Stored dataset items:
▼▼▼

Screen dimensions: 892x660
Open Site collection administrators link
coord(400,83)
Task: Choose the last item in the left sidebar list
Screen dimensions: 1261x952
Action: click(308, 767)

▲▲▲

● **WRITTEN INSTRUCTION**:
Please duplicate every item above, reproducing each line without any change.

● **THE RESULT**:
Screen dimensions: 892x660
Open Site collection administrators link
coord(400,83)
Task: Choose the last item in the left sidebar list
Screen dimensions: 1261x952
Action: click(308, 767)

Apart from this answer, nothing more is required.